Se trata, evidentemente, de una distorsión
intencionada de la palabra democrático y del concepto de la democracia. Es un
pasito hacia un mundo orwelliano. Como si con poner el adjetivo dejara de
importar lo sustantivo. El adjetivo democrático nace, paradójicamente, de la
autodefinición que se da un poder autoritario, y que quisiera ser absoluto.
En ese sentido, toda institución que intente acotar el
poder autoinvestido de democracia, toda acción de la sociedad civil que lo
critique, toda crítica bien o mal intencionada, pasan automáticamente a ser
enemigas de la democracia, que está encarnada en un proyecto, que a su vez está
encarnado en el líder.
Por lo mismo, aunque suene absurdo, se habla de
“golpe” a todos los movimientos de las oposiciones, e incluso a su intento de
ganar el Congreso en las urnas. Un golpista es, por definición, contrario a la
democracia. Y, si la democracia ya encarnó en el representante del pueblo, que
es el Señor Presidente de la República, todo el que se le oponga es golpista,
cuando menos en ciernes.
Otro tanto sucede, desde hace décadas, con el concepto
de fraude electoral. Si el proyecto democrático gana, entonces no hay fraude.

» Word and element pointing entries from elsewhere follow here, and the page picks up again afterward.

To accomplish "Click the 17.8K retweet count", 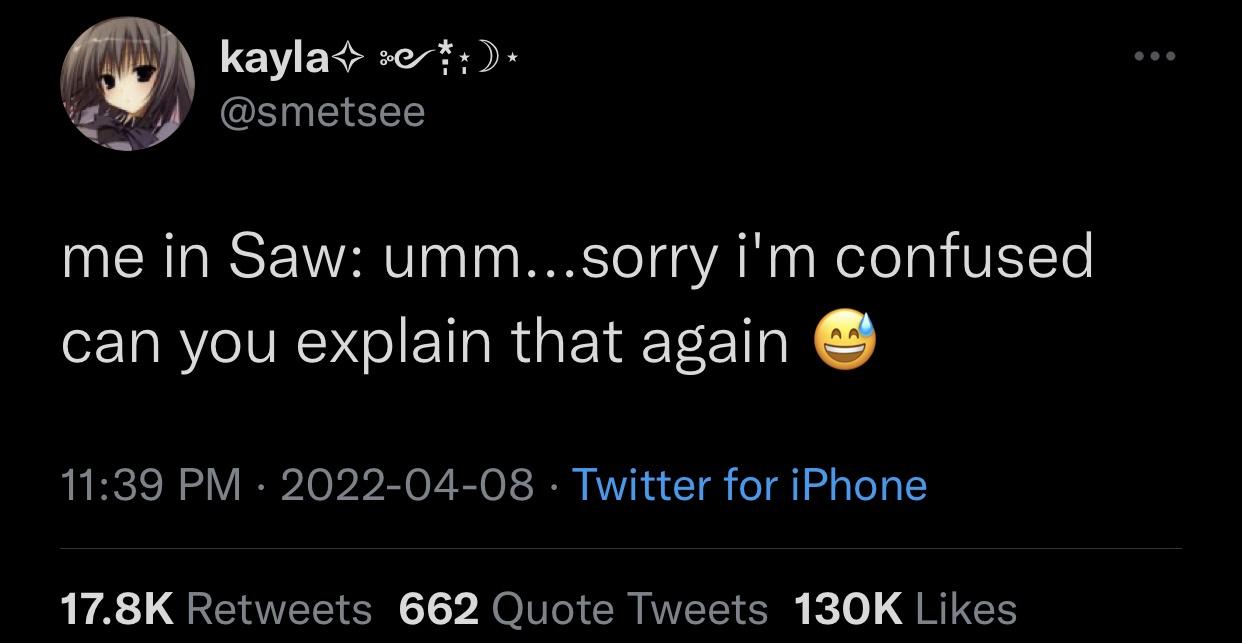I will tap(117, 608).
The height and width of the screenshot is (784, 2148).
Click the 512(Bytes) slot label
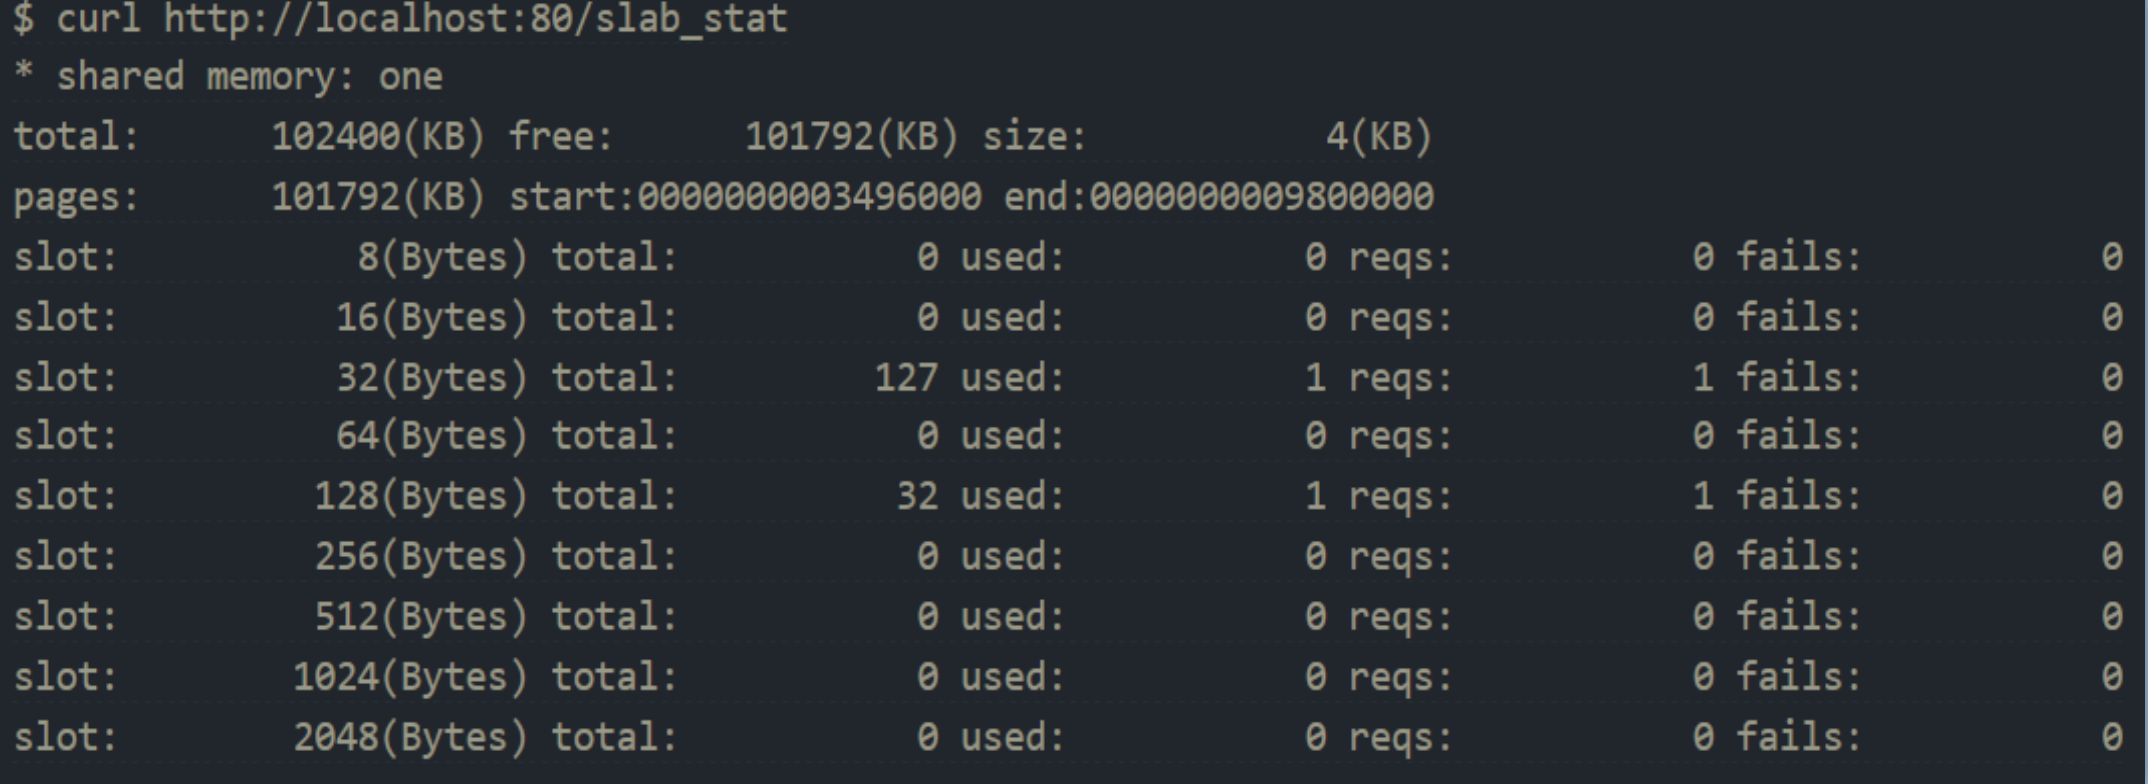click(x=420, y=617)
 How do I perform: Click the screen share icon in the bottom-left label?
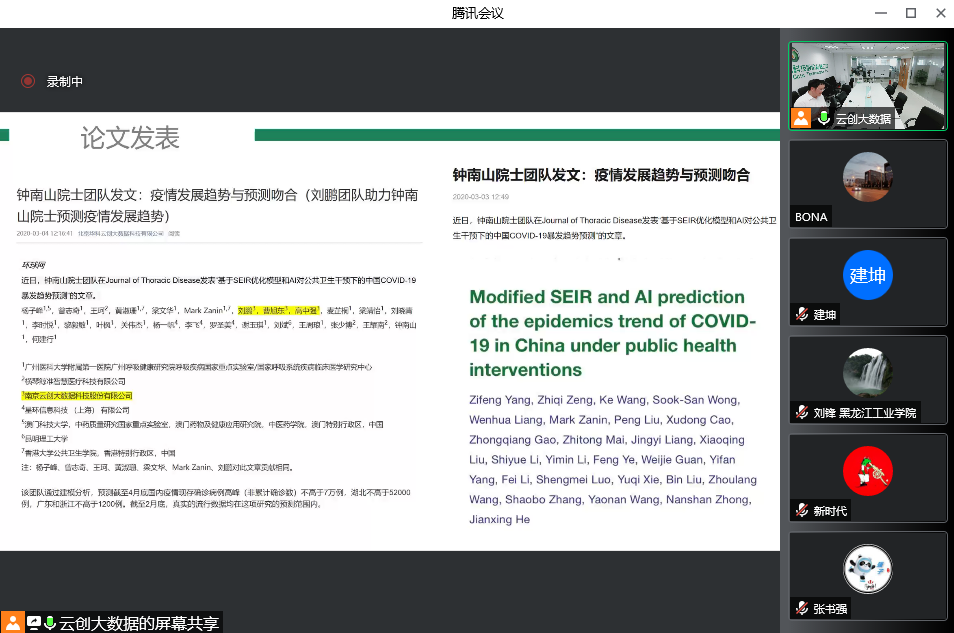pos(33,623)

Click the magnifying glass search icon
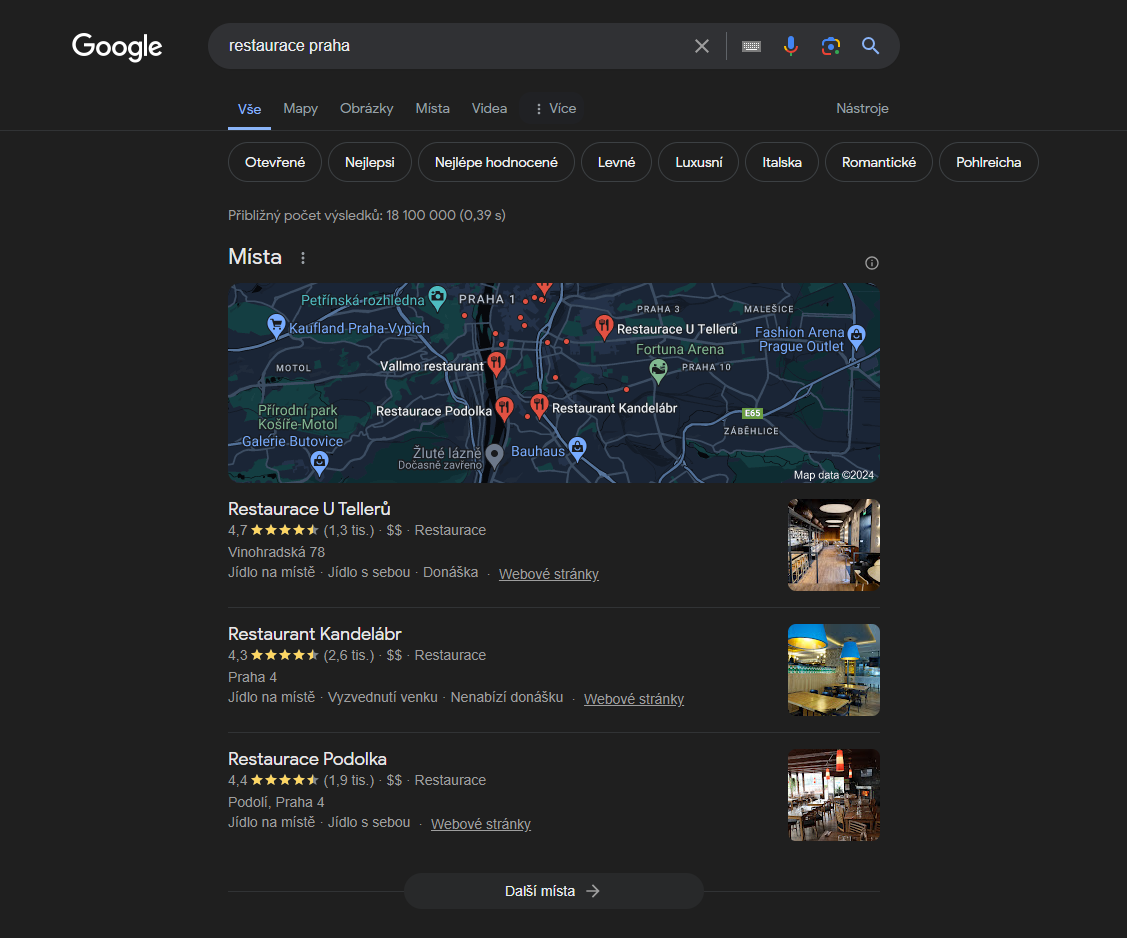click(x=870, y=46)
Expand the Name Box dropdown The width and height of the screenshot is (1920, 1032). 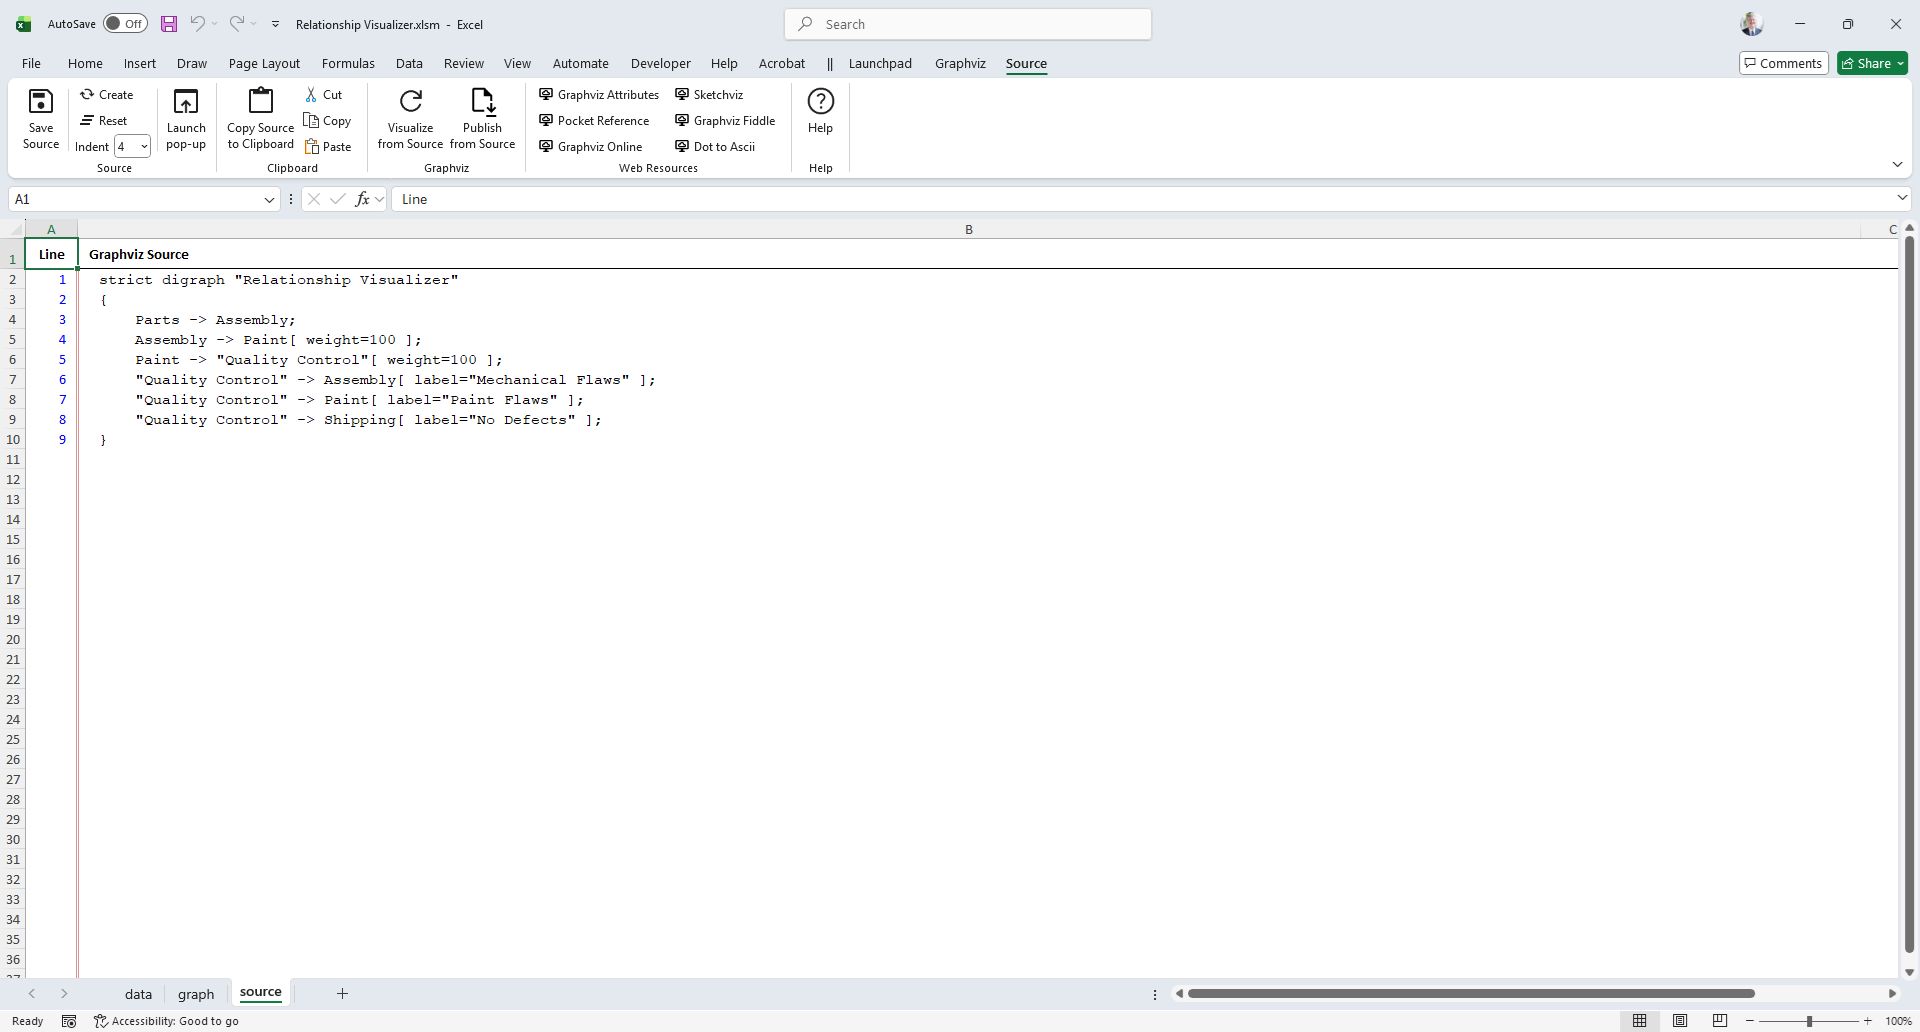pyautogui.click(x=269, y=200)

Pero si tiene menos votos que otro, el resultado es producto del engaño, porque
la expresión democrática del pueblo sólo puede estar del lado del proyecto que
verdaderamente lo representa. No se trata ya de la manipulación de resultados,
sino de un hecho de base: el único resultado no fraudulento es la victoria de
quienes se reconocen como representantes únicos de la voluntad popular.
Quien queda perdida en esta jungla de neoverbos es la
pluralidad. Esa tampoco existe. Sólo hay dos bandos. El partido del progreso y
la transformación y el partido del conservadurismo y el retroceso. No hay nada
en medio. No hay diferencias reales entre ellos (y menos entre los
conservadores, que pueden disfrazarse de indígenas, militantes feministas,
defensores de la ecología, intelectuales socialdemócratas o simples
periodistas). La polarización elimina matices: las cosas se aman o se odian. Y
si todos acogen la polarización, qué mejor.
Todo este cambio del lenguaje ha permeado en una parte
de la población. Las palabras cobran significados diferentes y hasta contrarios
a los originales. Las mentiras son verdades. En ese sentido, López Obrador
puede jactarse de haber conseguido una transformación exitosa, una
(contra)revolución: los conceptos están dejando de ser lo que eran antes.
Una parte del trabajo de recomposición política del
país empieza por devolverle a las palabras su significado. También, por
entender que la democracia no es propiedad exclusiva de nadie. Y que la
pluralidad, aunque complique las cosas, nos enriquece a todos.
Pronto, el 4 de junio, se cumplirán 33 años de la
muerte prematura de Carlos Pereyra. Y de verdad se extrañan su precisión, su
agudeza, su entereza y su compromiso democrático.